→ **Tâches à réaliser**:
1. Dans l'article sur la clause du Sénat de Berlin, quelle instance a suspendu la clause, et à quelle date ?
2. Extrayez de l'article sur la clause du Sénat de Berlin le passage situé entre "Porté par Joe" et "le 22 janvier.", bornes incluses.
3. Rédigez la suite de l'article sur la clause du Sénat de Berlin, en reprenant après sa dernière phrase.

→ **Extrait du texte**:
· · · · · · ·
“L’art est libre ! Mais pas sans règles”, lit-on sur le site officiel de la ville de Berlin. Voilà, en substance, l’idée qui se logeait derrière la clause déposée par le Sénat de la capitale allemande, le 4 janvier dernier. Celle-ci impliquait que tous les bénéficiaires de fonds publics – les institutions culturelles les premières, elles qui perçoivent pas moins de 947 millions par an – devaient s’engager dans la lutte contre l’antisémitisme.
Porté par Joe Chialo, sénateur à la Culture et à la Cohésion sociale, ce texte juridique se basait sur la définition de l’antisémitisme par l’Alliance internationale pour la mémoire de l’Holocauste (IHRA) : “L’appel au meurtre des Juifs, la diabolisation de l’État d’Israël, la comparaison de la politique israélienne avec les actions des nazis et le déni du droit du peuple juif à l’autodétermination.” Visée par de nombreuses critiques, la clause a finalement été suspendue par la commission culturelle de la ville, le 22 janvier.
“C’est une insulte”
Une position en effet loin d’être du goût d’un grand nombre d’acteur·rices du secteur culturel, qui s’étaient aussitôt organisé·es pour répliquer. Ainsi est né Strike Germany, le 8 janvier, mouvement autour duquel 850 artistes, écrivain·es, musicien·nes, se sont rassemblé·es à l’échelle internationale – dont l’autrice française et prix Nobel Annie Ernaux, l’artiste américano-belge Cécile B. Evans, le photographe sud-africain Adam Broomberg, ou encore l’artiste marocaine Meriem Bennani –, et qui s’avère toujours très actif sur les réseaux sociaux, en dépit de l’abrogation de la clause.
“L’Allemagne a choisi de s’opposer à l’autodétermination du peuple palestinien au plus haut niveau de la justice internationale”, déplorent les militant·es en ligne, “c’est une insulte aux dizaines de milliers de personnes tuées à Gaza par Israël au cours des trois derniers mois seulement, ainsi qu’à ceux qui ont souffert des crimes insupportables commis par l’Allemagne elle-même lors des nombreux génocides qu’elle a perpétrés dans le monde et à l’intérieur de ses frontières”.
· · · · · · ·
→ **Enregistrements présentés**:

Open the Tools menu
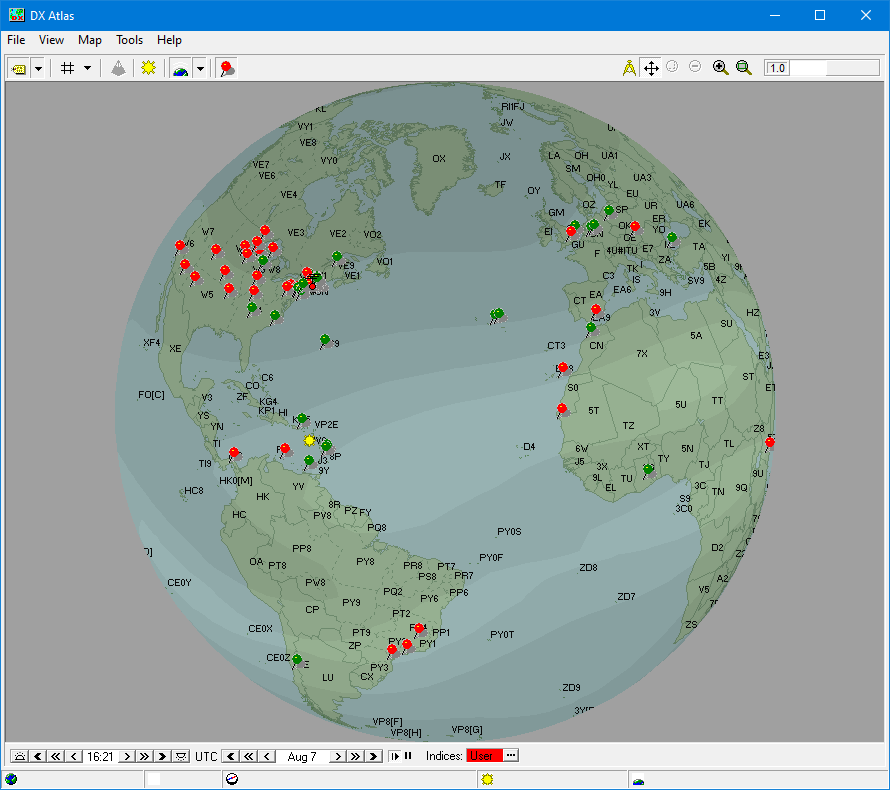 coord(129,40)
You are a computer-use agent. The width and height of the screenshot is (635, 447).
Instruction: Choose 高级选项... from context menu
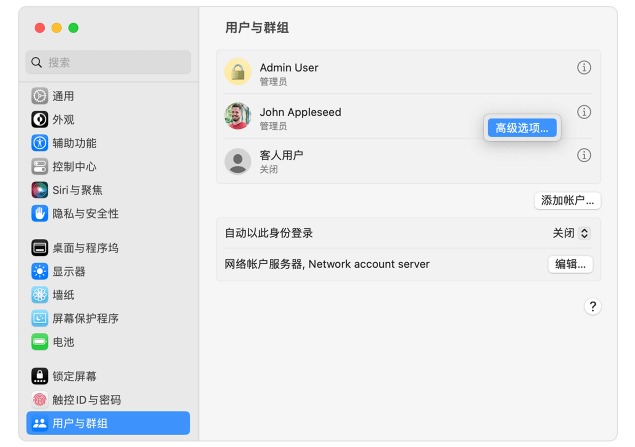point(521,127)
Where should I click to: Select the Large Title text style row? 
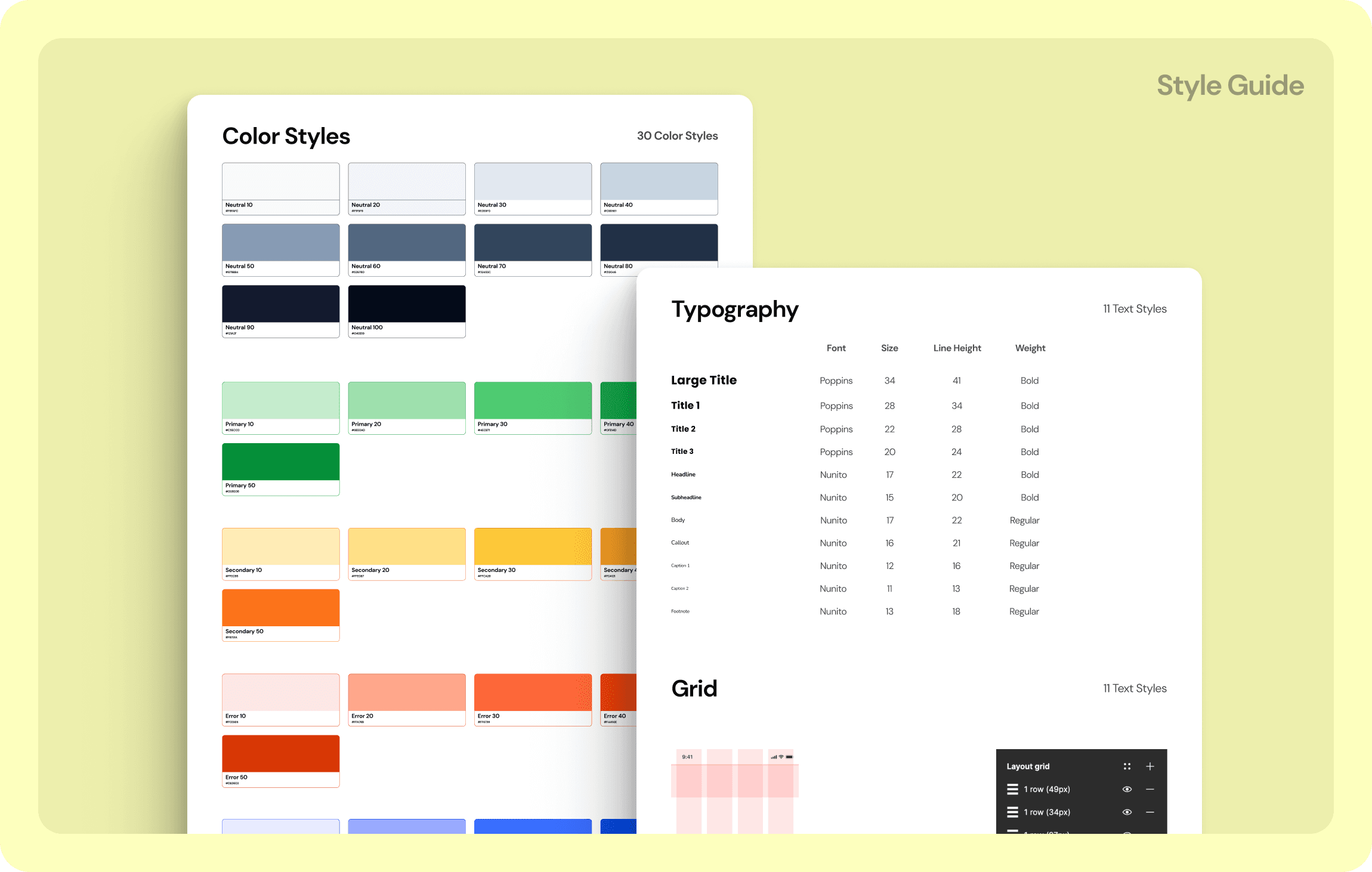(704, 381)

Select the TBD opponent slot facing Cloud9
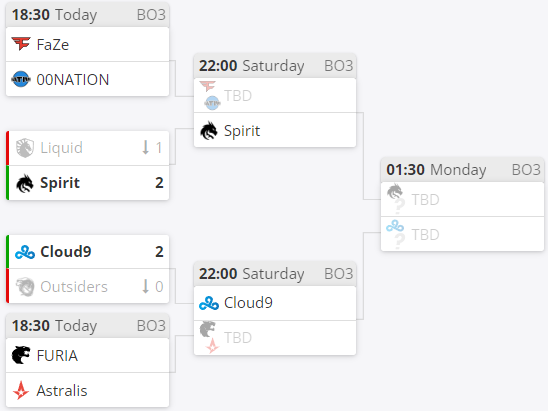275,338
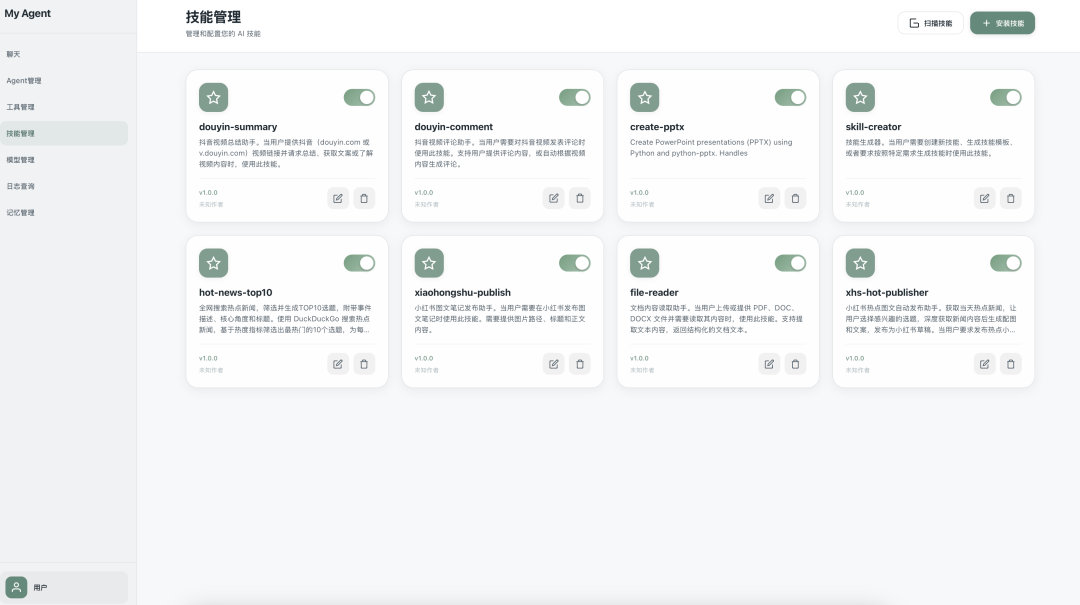1080x605 pixels.
Task: Select 模型管理 from the sidebar
Action: (20, 160)
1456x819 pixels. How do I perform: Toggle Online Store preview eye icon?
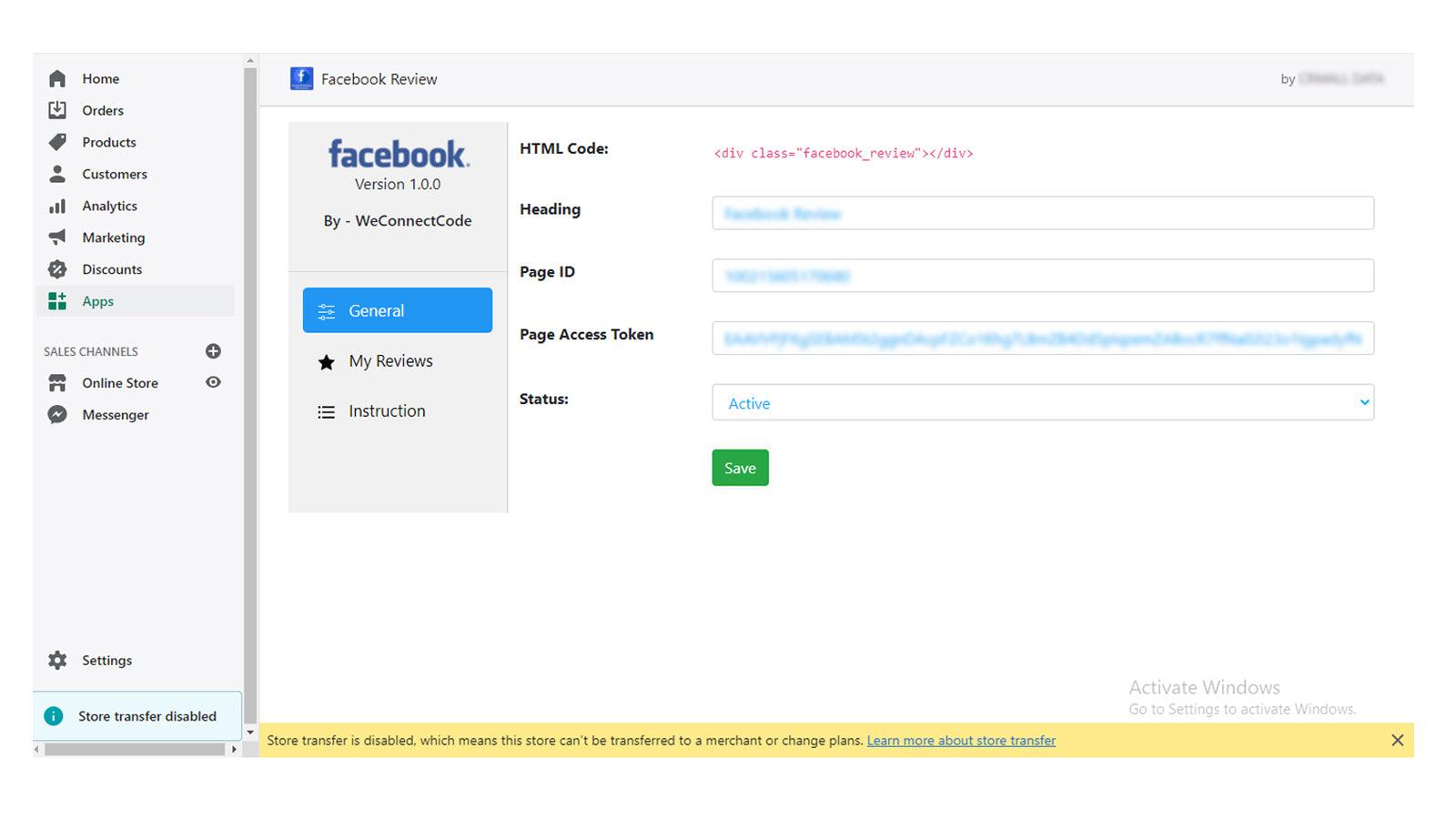point(213,382)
· · · · · · ·
→ **Réponses par tâche**:
1. La commission culturelle de la ville, le 22 janvier.

2.
Porté par Joe Chialo, sénateur à la Culture et à la Cohésion sociale, ce texte juridique se basait sur la définition de l’antisémitisme par l’Alliance internationale pour la mémoire de l’Holocauste (IHRA) : “L’appel au meurtre des Juifs, la diabolisation de l’État d’Israël, la comparaison de la politique israélienne avec les actions des nazis et le déni du droit du peuple juif à l’autodétermination.” Visée par de nombreuses critiques, la clause a finalement été suspendue par la commission culturelle de la ville, le 22 janvier.

3.
Leur objectif ? Appeler leurs pairs à suspendre toute participation aux institutions, festivals, conférences et expositions en Allemagne.
Le monde de la nuit sur ses gardes
Durant la courte période (deux semaines et quatre jours) où la clause en question a été mise en place, les annulations se sont succédé dans le monde de la nuit berlinois. Les clubs de la ville – comme toute institution culturelle – bénéficient d’aides publiques. Enfreindre, d’une manière ou d’une autre, la nouvelle clause aurait signifié les perdre et, à terme, risquer la faillite. Alors, les clubs se sont exécutés, faisant volontiers du ménage dans leur programmation.
À commencer par le plus mythique : le Berghain, haut lieu de la scène techno berlinoise, qui a remercié le DJ Arabian Panther. Ce dernier, censé s’y produire le 12 janvier dernier pour une soirée organisée par le label Ritmo Fatale, a expliqué que le club avait décidé d’annuler son set “en raison de [sa] position pro-palestinienne”.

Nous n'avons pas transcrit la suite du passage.